## Written request
Count the lines in the records below that contain the string "Open", with case significant, and give only the number.

## Data lines
----------------------------------------

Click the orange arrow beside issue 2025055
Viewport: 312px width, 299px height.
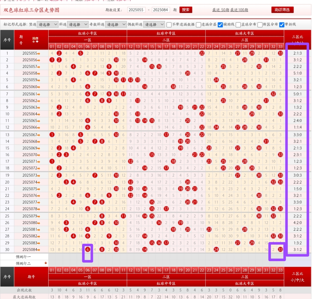click(38, 54)
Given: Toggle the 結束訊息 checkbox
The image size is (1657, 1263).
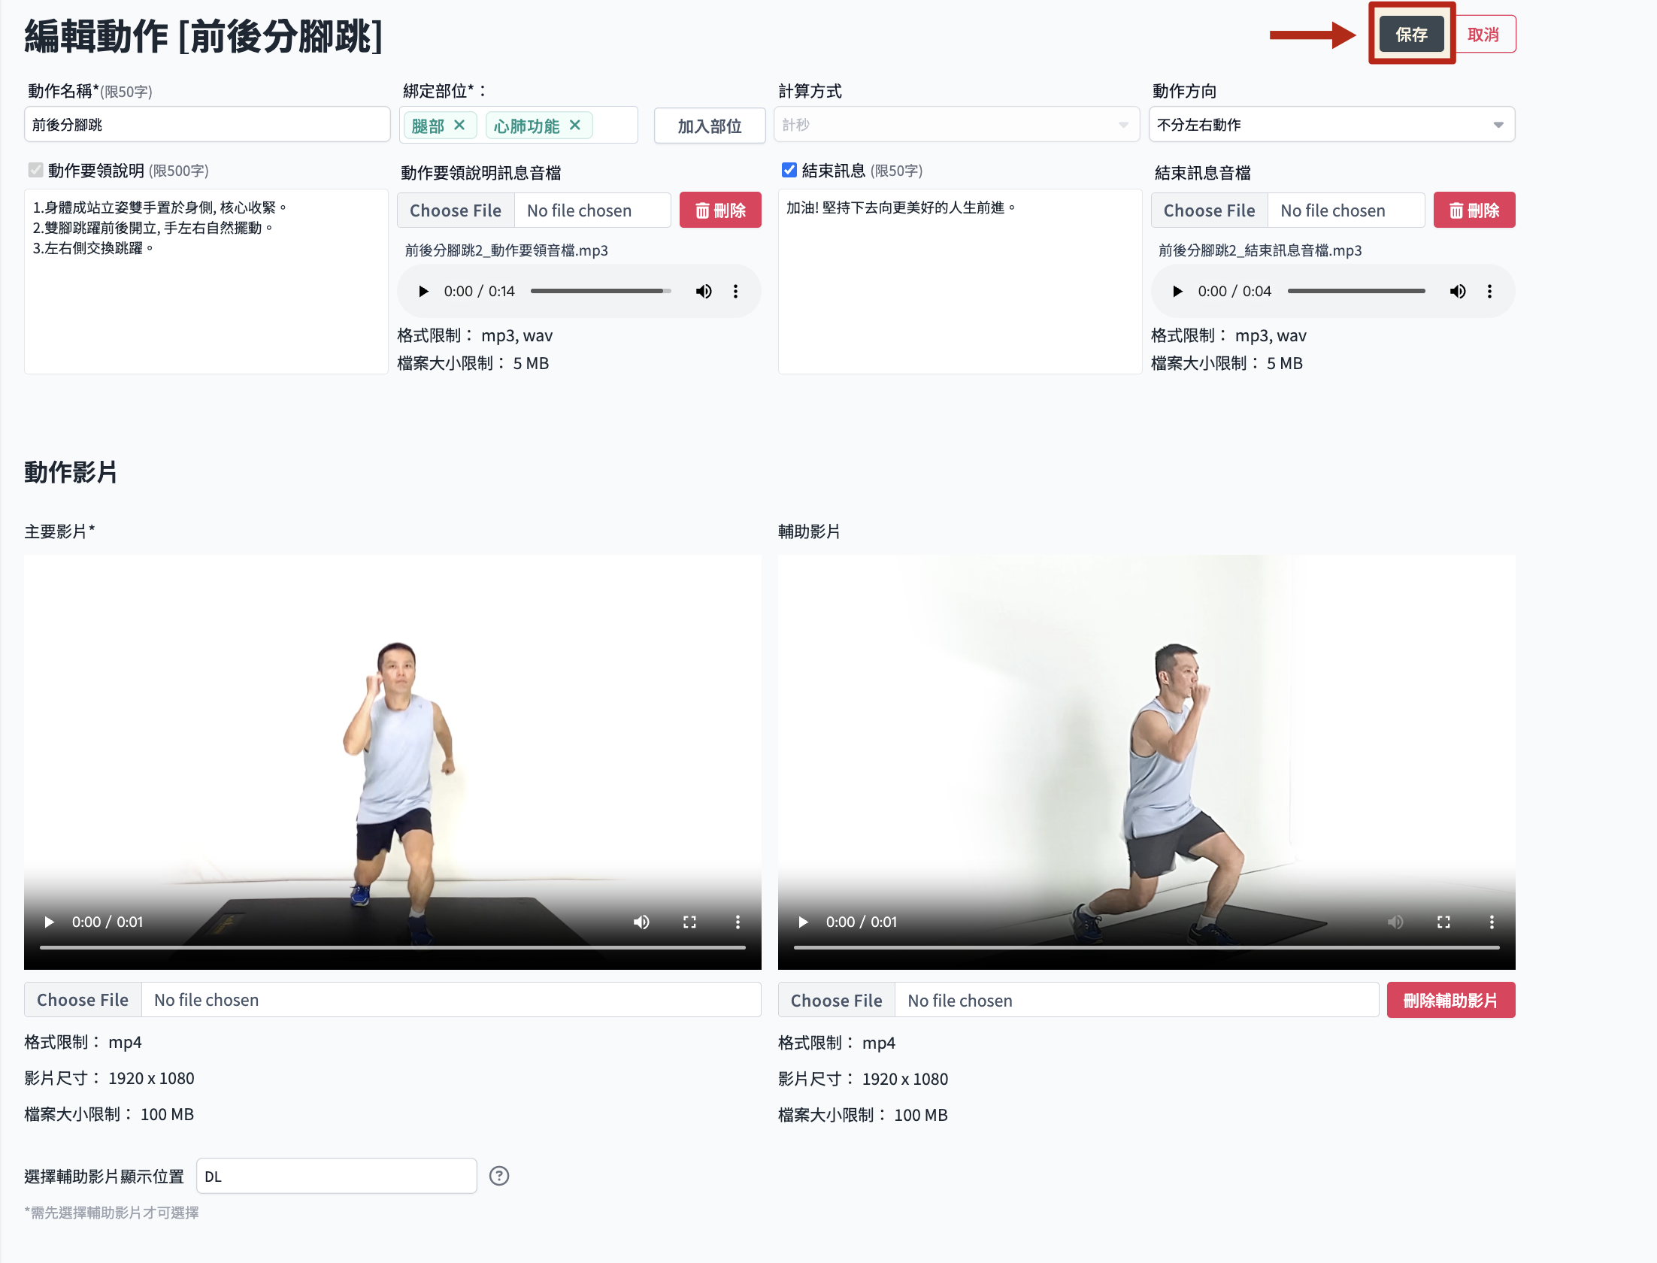Looking at the screenshot, I should coord(789,170).
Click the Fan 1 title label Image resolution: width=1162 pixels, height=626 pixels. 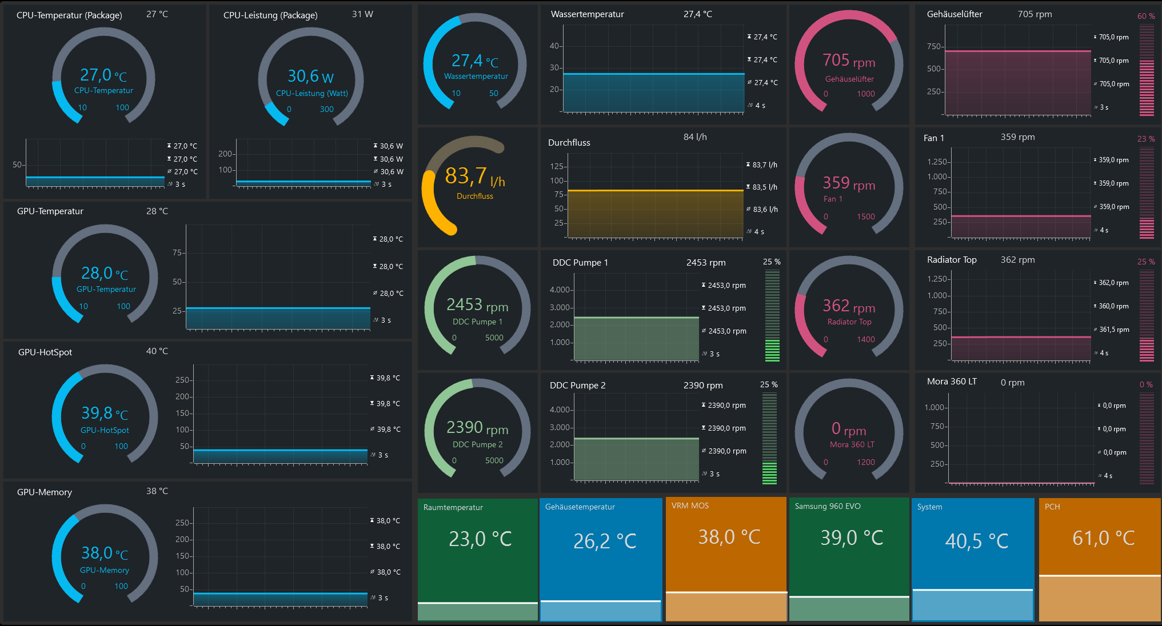[933, 138]
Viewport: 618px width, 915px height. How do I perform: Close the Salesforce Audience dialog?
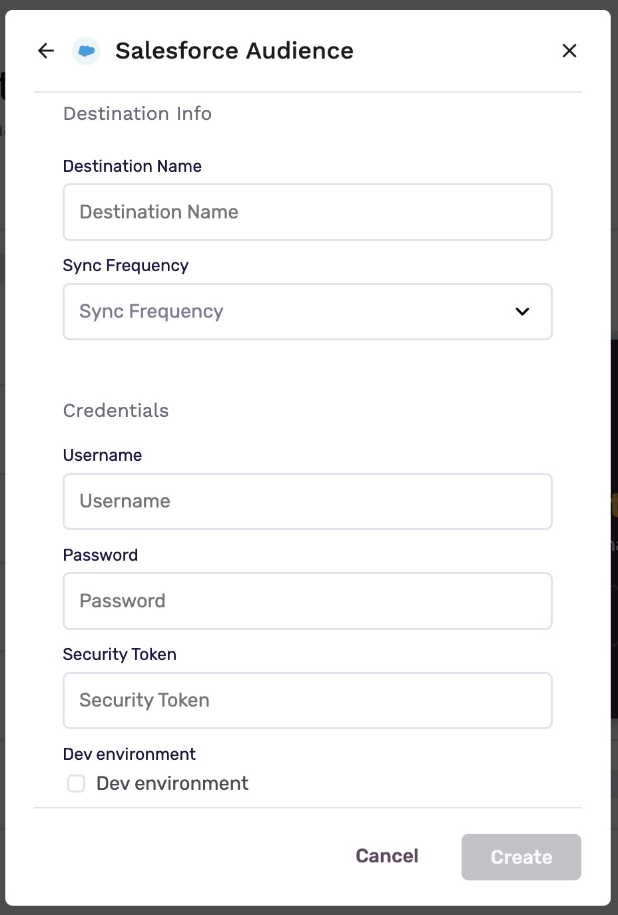pos(569,51)
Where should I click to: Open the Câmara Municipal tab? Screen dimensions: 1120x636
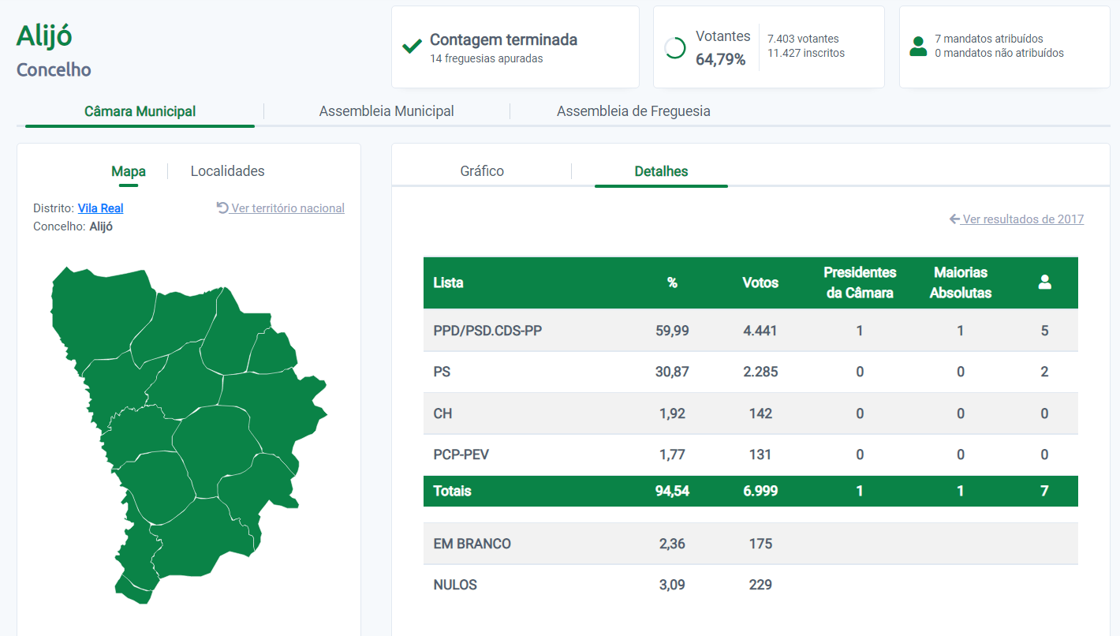[x=140, y=111]
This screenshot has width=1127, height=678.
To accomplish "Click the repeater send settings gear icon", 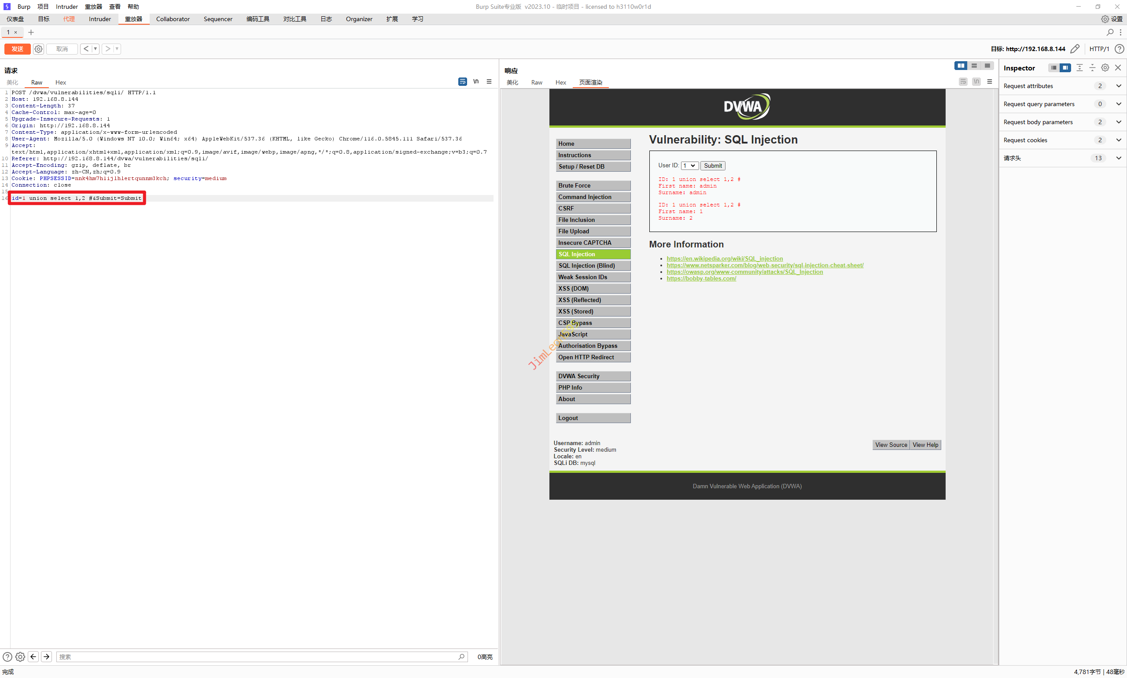I will 38,49.
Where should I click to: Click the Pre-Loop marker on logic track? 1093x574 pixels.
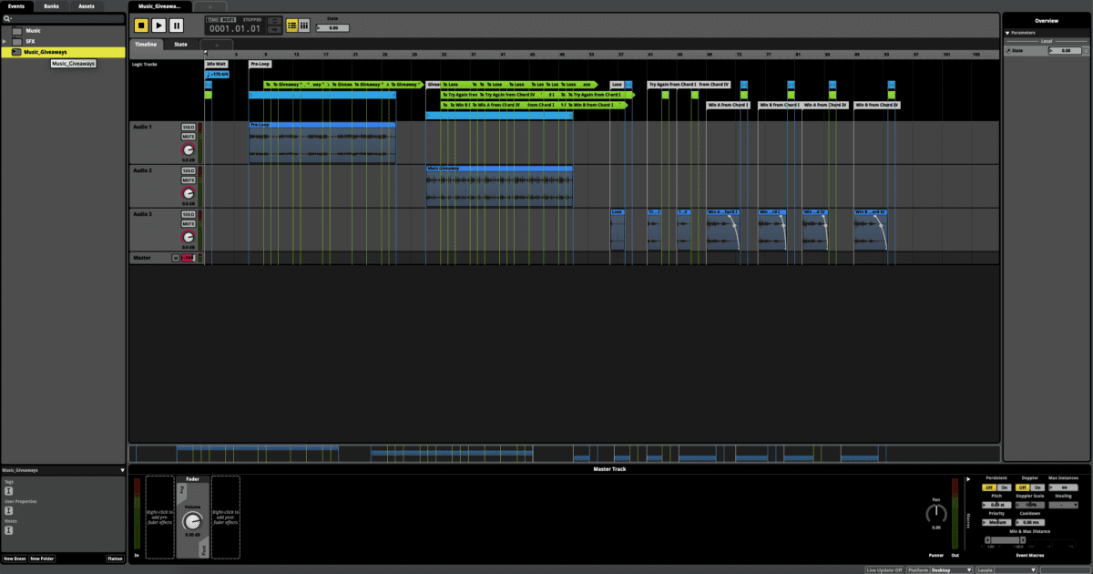click(260, 64)
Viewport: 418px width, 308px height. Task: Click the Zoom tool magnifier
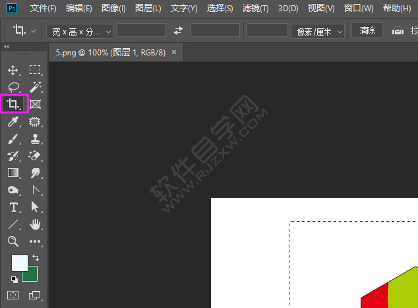pos(13,242)
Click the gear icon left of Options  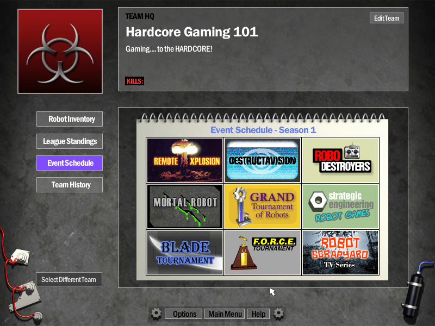(156, 314)
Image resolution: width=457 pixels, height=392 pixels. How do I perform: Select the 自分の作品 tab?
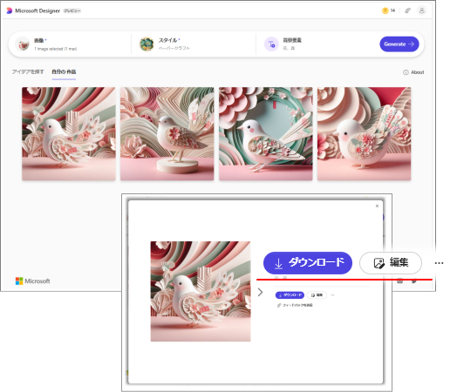pyautogui.click(x=64, y=72)
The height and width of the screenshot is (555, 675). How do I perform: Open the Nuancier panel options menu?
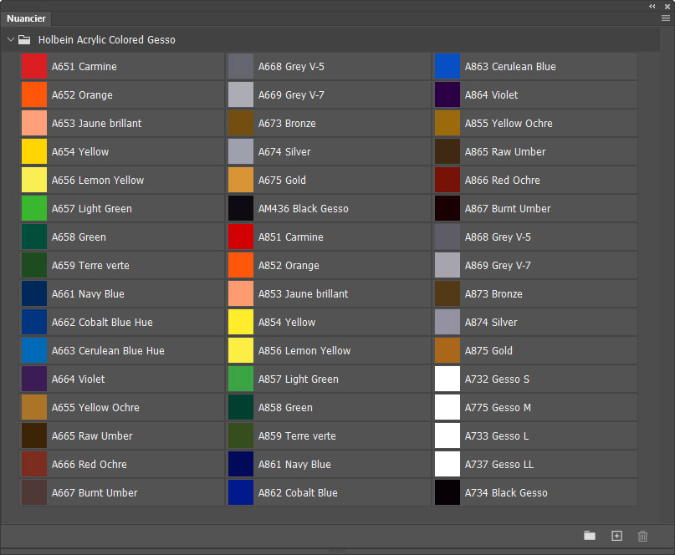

----------------------------------------

## Response to this exercise
2